Please reproduce every one of the lines below word for word.

[Item-finding records]
________

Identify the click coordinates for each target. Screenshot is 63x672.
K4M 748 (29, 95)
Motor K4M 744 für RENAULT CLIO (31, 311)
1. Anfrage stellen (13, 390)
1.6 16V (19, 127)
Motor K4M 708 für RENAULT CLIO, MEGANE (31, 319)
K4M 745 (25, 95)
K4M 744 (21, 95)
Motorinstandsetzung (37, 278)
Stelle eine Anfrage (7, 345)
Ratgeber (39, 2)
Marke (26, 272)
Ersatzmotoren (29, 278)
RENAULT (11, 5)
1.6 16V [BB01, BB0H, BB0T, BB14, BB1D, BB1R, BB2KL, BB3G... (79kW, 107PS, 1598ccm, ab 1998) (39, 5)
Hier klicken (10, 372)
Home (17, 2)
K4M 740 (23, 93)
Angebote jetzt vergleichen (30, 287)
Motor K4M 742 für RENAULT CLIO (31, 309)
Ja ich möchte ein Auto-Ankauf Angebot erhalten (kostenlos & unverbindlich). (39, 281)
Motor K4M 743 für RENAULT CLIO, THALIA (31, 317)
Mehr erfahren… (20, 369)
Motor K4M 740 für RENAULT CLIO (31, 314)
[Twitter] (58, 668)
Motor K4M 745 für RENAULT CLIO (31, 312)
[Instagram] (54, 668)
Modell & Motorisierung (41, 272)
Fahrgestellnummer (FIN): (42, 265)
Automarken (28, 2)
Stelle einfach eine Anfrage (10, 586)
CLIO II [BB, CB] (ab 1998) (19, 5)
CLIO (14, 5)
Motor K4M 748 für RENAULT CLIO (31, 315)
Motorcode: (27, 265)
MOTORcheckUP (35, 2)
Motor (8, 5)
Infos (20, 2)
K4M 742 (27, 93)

________

**Exercise result**.
Identify the click coordinates for each target. Screenshot is 63x672.
K4M 748 (29, 95)
Motor K4M 744 für RENAULT CLIO (31, 311)
1. Anfrage stellen (13, 390)
1.6 16V (19, 127)
Motor K4M 708 für RENAULT CLIO, MEGANE (31, 319)
K4M 745 (25, 95)
K4M 744 (21, 95)
Motorinstandsetzung (37, 278)
Stelle eine Anfrage (7, 345)
Ratgeber (39, 2)
Marke (26, 272)
Ersatzmotoren (29, 278)
RENAULT (11, 5)
1.6 16V [BB01, BB0H, BB0T, BB14, BB1D, BB1R, BB2KL, BB3G... (79kW, 107PS, 1598ccm, ab 1998) (39, 5)
Hier klicken (10, 372)
Home (17, 2)
K4M 740 (23, 93)
Angebote jetzt vergleichen (30, 287)
Motor K4M 742 für RENAULT CLIO (31, 309)
Ja ich möchte ein Auto-Ankauf Angebot erhalten (kostenlos & unverbindlich). (39, 281)
Motor K4M 743 für RENAULT CLIO, THALIA (31, 317)
Mehr erfahren… (20, 369)
Motor K4M 740 für RENAULT CLIO (31, 314)
[Twitter] (58, 668)
Motor K4M 745 für RENAULT CLIO (31, 312)
[Instagram] (54, 668)
Modell & Motorisierung (41, 272)
Fahrgestellnummer (FIN): (42, 265)
Automarken (28, 2)
Stelle einfach eine Anfrage (10, 586)
CLIO II [BB, CB] (ab 1998) (19, 5)
CLIO (14, 5)
Motor K4M 748 für RENAULT CLIO (31, 315)
Motorcode: (27, 265)
MOTORcheckUP (35, 2)
Motor (8, 5)
Infos (20, 2)
K4M 742 (27, 93)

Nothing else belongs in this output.